Horizon Europe, the EU’s new €95.5 billion R&D programme, is finally underway. It has been seven years in the planning; three years in negotiation among Commission, Parliament and member states; and weeks tied up in last-minute political conflicts. It is starting more than five months late – a record even by Brussels’ dilatory standards.
But what’s in it? Here’s our quick summary:
One new feature of Horizon Europe, when compared to its predecessor, Horizon 2020, is “missions” to solve big global challenges.
As in past Framework Programmes, the heart of Horizon is a collection of subject-specific “work programmes” that lay out the Commission’s research objectives in health, energy, ICT and other fields.
Partly overlapping with the work programmes will be a series of 49 so-called partnerships. These are legally constituted public-private, or all-public, consortia doing collaborative R&D in specific sectors, to which the Commission can sometimes sub-contract decisions on who gets money for what.
Another (relatively) new feature in Horizon is the European Innovation Council (EIC), a funding agency inside Horizon focused on start-ups, fast-growth companies and their plans to get new or “disruptive” technologies to market.
A further important feature is expanded support for east European researchers and tech entrepreneurs.

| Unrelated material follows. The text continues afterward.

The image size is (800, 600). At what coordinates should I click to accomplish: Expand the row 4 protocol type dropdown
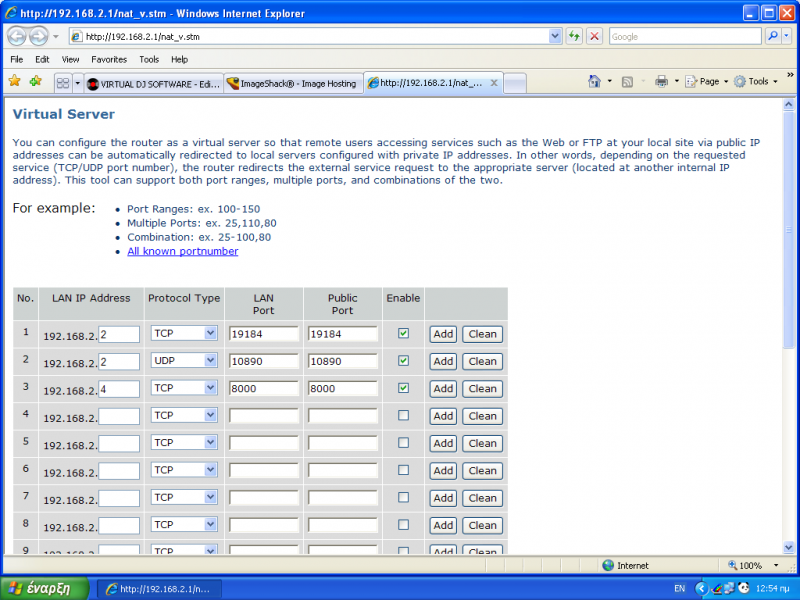183,415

For years, politicians in those countries have complained that their researchers win fewer EU grants than those in western Europe, and when they do win a grant they get paid less. Western politicians say that’s just because the eastern universities aren’t as strong, and their national pay levels are generally lower. In the end, negotiators agreed that 3.3% of Horizon Europe’s budget should support efforts to make it easier for poorer countries to win grants – for instance, by funding partnerships between eastern and western universities, or allowing eastern researchers to “hop on” to existing Horizon projects led by the west.